O Banco de Portugal (BdP) foi informado dos prejuízos recorde do BES a 27 de julho, três dias antes da apresentação dos números ao mercado, que teve lugar no dia 30. Sem informar a CMVM, a 29 de julho, a instituição liderada por Carlos Costa avisou Vítor Bento que este teria de apresentar, em 48 horas, um “plano de reestruturação” com reforço do capital. Caso contrário, o Banco de Portugal admitia avançar com uma intervenção no banco.

O Diário Económico escreve nesta quinta-feira que a carta do BdP a que teve acesso, datada de 29 de julho e assinada pelo vice-governador Pedro Duarte Neves, recentemente afastado do pelouro da supervisão, foi enviada no seguimento de várias reuniões entre o supervisor, o BES e a auditora KPMG, que tiveram lugar desde 25 de julho. Nesta altura, era já claro para todos os intervenientes que os resultados semestrais que o banco divulgaria a 30 de julho seriam fortemente impactados pelas imparidades adicionais causadas pelo esquema de financiamento de empresas do Grupo Espírito Santo, detetado pela KPMG na segunda quinzena do mês.

A CMVM não foi informada desta carta, quer pelo Banco de Portugal, quer pelo BES, diz o jornal. Perante a necessidade de um plano de recapitalização e o risco de uma intervenção, a CMVM poderia ter suspendido a negociação das ações do banco logo na terça-feira, 29 de julho, dia em que as ações caíram 10%, explica o Diário Económico. Entre o fecho de 28 de julho e 1 de agosto, as ações do banco desvalorizaram 72%, para 12 cêntimos, suspeitando-se de fugas de informação ao longo da semana.

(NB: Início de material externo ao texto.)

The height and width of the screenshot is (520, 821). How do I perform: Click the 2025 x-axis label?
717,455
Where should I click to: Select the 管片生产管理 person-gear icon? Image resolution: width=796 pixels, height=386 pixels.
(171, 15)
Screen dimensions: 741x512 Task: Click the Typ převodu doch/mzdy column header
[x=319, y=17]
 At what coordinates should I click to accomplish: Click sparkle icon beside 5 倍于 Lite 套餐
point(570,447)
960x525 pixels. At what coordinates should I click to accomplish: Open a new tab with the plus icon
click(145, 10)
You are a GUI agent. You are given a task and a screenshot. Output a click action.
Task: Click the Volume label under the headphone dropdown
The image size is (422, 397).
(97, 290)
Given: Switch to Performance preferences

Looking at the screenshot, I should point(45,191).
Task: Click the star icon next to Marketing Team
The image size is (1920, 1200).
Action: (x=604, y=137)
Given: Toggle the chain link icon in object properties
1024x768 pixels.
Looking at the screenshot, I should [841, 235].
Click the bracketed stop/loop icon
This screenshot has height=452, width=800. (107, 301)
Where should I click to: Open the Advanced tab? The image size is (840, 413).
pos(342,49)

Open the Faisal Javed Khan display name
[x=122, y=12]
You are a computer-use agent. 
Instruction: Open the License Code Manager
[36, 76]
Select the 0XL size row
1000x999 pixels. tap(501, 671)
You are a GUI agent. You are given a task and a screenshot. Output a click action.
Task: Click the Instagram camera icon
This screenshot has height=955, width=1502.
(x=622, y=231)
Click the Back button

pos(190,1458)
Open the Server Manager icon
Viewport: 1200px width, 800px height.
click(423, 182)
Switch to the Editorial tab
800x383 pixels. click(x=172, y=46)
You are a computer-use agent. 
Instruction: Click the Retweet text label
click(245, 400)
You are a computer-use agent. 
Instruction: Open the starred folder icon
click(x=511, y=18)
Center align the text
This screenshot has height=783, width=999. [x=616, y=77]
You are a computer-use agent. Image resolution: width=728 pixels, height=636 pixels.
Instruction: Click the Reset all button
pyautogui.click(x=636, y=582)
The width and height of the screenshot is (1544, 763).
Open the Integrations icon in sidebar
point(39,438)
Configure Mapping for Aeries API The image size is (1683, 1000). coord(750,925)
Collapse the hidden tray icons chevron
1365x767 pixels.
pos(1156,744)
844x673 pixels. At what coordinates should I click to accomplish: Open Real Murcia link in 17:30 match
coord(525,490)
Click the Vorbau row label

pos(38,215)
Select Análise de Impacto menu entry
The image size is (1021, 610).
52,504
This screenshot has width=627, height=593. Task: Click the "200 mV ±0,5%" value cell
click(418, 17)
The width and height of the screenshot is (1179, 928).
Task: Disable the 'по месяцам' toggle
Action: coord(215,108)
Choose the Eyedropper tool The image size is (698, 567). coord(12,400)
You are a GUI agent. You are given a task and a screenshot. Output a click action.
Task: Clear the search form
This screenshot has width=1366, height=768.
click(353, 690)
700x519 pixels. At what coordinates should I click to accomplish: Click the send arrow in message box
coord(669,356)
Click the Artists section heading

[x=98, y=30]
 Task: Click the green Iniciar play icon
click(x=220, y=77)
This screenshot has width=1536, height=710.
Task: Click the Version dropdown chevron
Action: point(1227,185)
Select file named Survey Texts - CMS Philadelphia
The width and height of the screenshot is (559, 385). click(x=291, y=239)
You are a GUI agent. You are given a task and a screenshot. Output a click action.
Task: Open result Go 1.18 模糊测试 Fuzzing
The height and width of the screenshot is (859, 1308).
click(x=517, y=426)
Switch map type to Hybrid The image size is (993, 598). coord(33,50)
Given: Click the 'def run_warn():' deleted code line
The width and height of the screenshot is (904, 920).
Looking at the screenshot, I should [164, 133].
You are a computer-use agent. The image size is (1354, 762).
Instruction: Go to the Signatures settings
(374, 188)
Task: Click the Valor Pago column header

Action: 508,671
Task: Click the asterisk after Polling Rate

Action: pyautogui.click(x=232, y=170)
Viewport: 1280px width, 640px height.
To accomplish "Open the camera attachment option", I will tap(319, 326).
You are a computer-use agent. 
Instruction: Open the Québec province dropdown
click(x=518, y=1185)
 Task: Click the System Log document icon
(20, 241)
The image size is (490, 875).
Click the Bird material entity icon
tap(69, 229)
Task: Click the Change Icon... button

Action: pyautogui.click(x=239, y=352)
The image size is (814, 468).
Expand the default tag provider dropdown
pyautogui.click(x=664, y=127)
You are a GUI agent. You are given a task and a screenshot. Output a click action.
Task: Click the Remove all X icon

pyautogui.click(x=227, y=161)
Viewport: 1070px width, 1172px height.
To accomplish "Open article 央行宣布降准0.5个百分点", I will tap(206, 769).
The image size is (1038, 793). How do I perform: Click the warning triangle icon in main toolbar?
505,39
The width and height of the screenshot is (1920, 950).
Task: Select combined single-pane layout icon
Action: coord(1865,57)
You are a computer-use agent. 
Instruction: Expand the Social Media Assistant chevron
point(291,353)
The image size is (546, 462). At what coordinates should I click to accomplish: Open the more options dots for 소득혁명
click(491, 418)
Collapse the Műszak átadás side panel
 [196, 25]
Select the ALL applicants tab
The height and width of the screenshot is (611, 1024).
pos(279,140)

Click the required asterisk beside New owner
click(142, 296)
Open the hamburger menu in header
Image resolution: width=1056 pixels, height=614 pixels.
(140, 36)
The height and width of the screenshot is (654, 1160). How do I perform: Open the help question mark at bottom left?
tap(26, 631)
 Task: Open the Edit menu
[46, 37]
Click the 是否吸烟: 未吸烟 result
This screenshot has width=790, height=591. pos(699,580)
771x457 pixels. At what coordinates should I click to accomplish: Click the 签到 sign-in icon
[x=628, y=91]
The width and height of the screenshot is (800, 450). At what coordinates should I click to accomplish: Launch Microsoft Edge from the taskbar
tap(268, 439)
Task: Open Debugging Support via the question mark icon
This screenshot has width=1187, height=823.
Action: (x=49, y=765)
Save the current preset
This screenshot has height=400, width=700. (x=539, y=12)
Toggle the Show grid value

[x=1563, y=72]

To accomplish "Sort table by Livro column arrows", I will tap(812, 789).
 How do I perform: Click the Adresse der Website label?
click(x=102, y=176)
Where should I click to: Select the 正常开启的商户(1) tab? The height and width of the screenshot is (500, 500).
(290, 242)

Na carta, Pedro Duarte Neves dizia que se poderia esperar, “com um elevado grau de certeza, considerando a magnitude dos resultados negativos” que iriam ser “apurados, relativamente ao período em causa, a materialização de uma situação de incumprimento dos rácios de solvabilidade em vigor, a partir do momento em que as conclusões definitivas” fossem “tornadas públicas ainda durante” essa semana.

“Existe, assim, o risco sério do BES deixar de cumprir os requisitos de fundos próprios exigíveis”, salientava ainda o vice-governador. Neste contexto, exigiu ao BES, até ao final do dia de 31 de julho, um “plano de reestruturação contendo medidas que, num muito curto prazo de tempo, permitam ao BES cumprir os requisitos de fundos próprios”.

“Este plano de reestruturação deve incluir a apresentação de um plano credível” para realizar “uma operação de aumento de capital com recurso a capitais privados, com a indicação de um calendário detalhado e de garantias de colocação, no montante necessário”, escreveu o supervisor. Caso o plano não fosse apresentado atempadamente, o BdP seria “obrigado” a “ponderar a aplicação de medidas adicionais” que salvaguardassem “a estabilidade do sistema financeiro e a confiança dos depositantes”.

O governador do Portugal contou a 8 de outubro no Parlamento que houve um “êxodo” de investidores que anteriormente haviam mostrado interesse em participar num potencial aumento de capital do BES.